E0: Enhancing Generalization and Fine-Grained Control in VLA Models via Tweedie Discrete Diffusion
Summary: arXiv:2511.21542v2 Announce Type: replace-cross
Introduction
Vision-Language-Action (VLA) models serve as a unified framework for robotic manipulation by integrating visual perception, language understanding, and control generation. Despite their promise, existing VLA systems still face significant challenges in generalizing across diverse tasks, scenes, and camera viewpoints. Furthermore, they often produce actions that are either coarse or unstable.
Challenges in Current VLA Systems
The limitations observed in current VLA systems can be attributed to several structural properties associated with actions in VLA settings:
- Multi-Peaked Nature of Action Distributions: Actions are often represented by distributions that exhibit multiple peaks, complicating the decision-making process.
- Token-Based Symbolic Reasoning: The pretrained vision-language models (VLMs) and VLA backbones utilize token-based reasoning, which may not effectively capture continuous action spaces.
- Finite Resolution in Robotic Control: Real-world robotic control imposes a finite resolution on actions, leading to challenges in executing precise control commands.
Introducing E0: A Tweedie Discrete Diffusion Framework
To address the aforementioned challenges, we introduce E0, a tweedie discrete diffusion framework designed to enhance action generation in VLA models. E0 formulates action generation as an iterative denoising process over quantized action tokens. By focusing on a discrete action space, E0 aligns more naturally with token-based reasoning, enabling:
- Fine-Grained Control: The framework supports the generation of fine-grained yet executable actions, overcoming the limitations of existing models.
- Avoidance of Distributional Mismatch: Unlike traditional masking-based discrete diffusion methods, E0 reduces distributional mismatches.

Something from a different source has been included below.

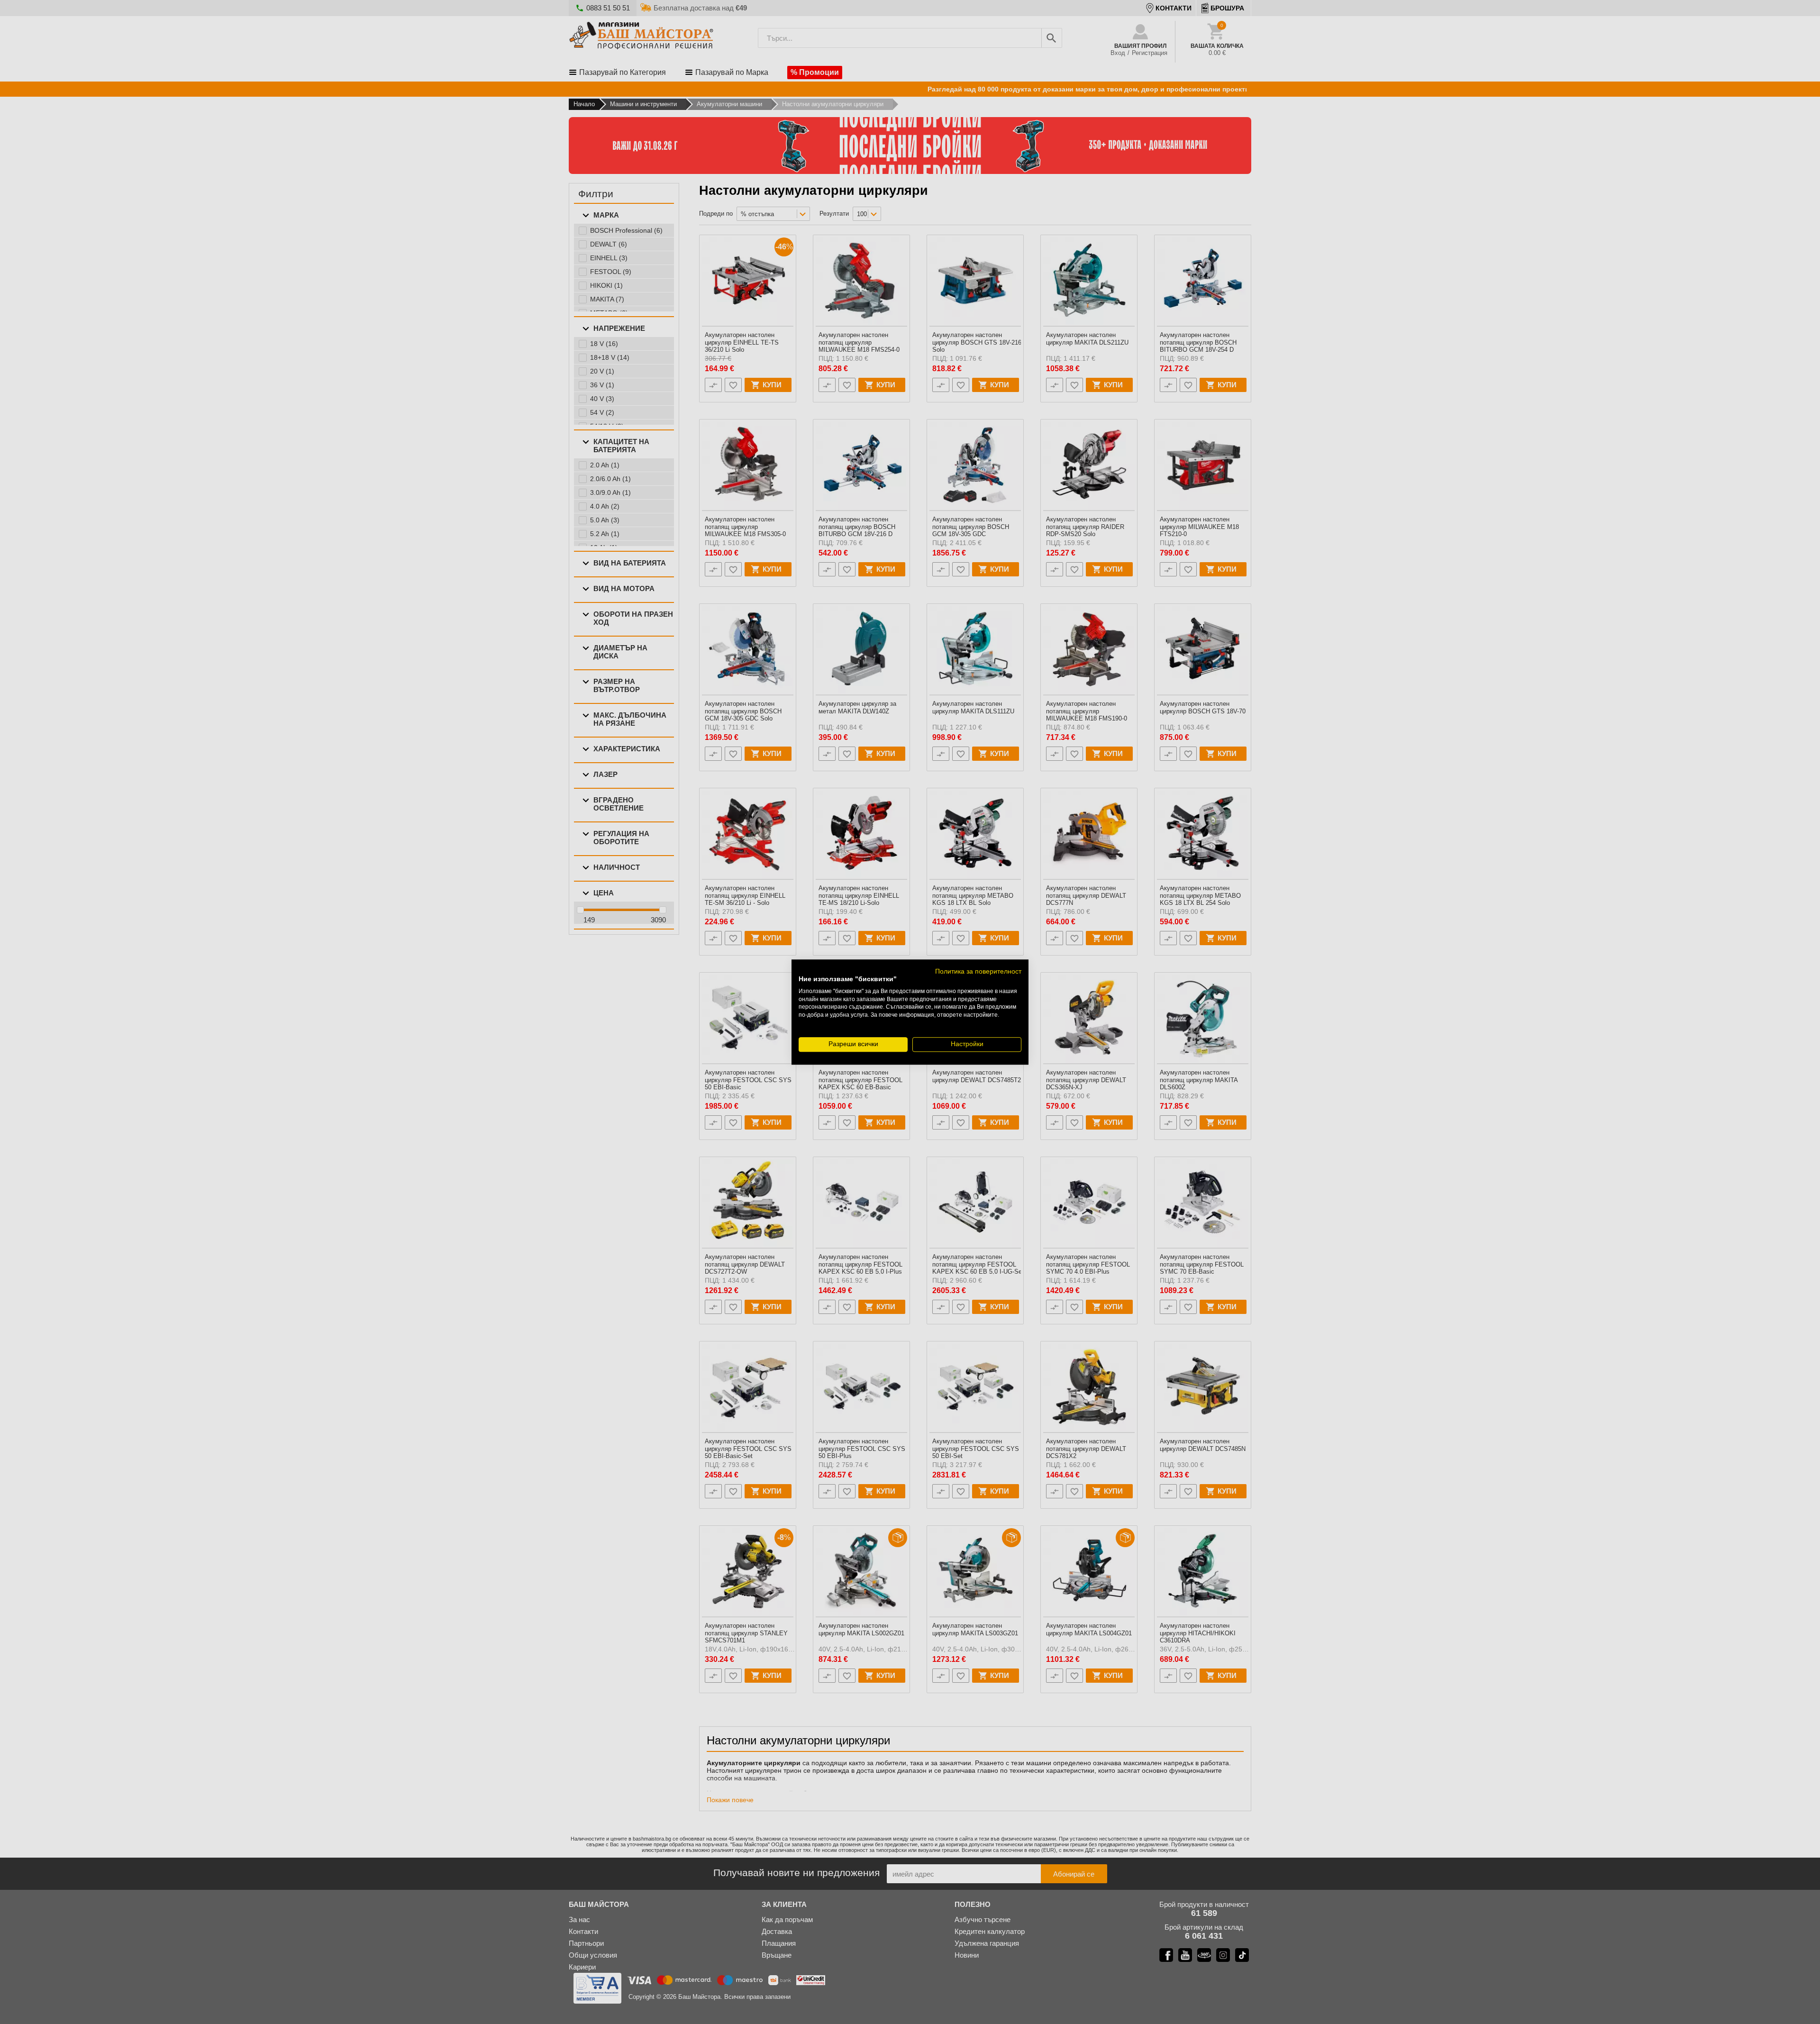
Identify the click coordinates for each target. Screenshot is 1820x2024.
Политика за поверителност (978, 971)
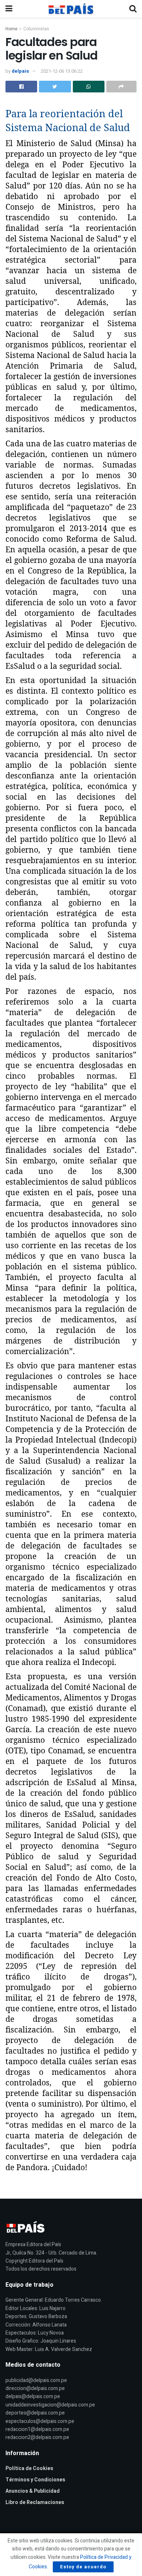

Robustness through Viewpoint Perturbation Augmentation
In addition to introducing E0, we also present a novel spherical viewpoint perturbation augmentation technique. This approach enhances robustness against variations in camera angles and viewpoints, ensuring more reliable performance across different environments without the need for additional training data.
Experimental Results
We conducted extensive experiments using various benchmarks, including LIBERO, VLABench, and ManiSkill, as well as real-world robotic applications utilizing a Franka arm. The results demonstrate that E0 achieves state-of-the-art performance across 14 diverse environments, outperforming strong baseline models by an impressive average margin of 10.7%.
Conclusion
The introduction of E0 marks a significant advancement in the field of Vision-Language-Action models, providing enhanced generalization capabilities and fine-grained control. By leveraging a tweedie discrete diffusion framework and innovative viewpoint perturbation techniques, E0 is poised to set new standards in robotic manipulation and action generation.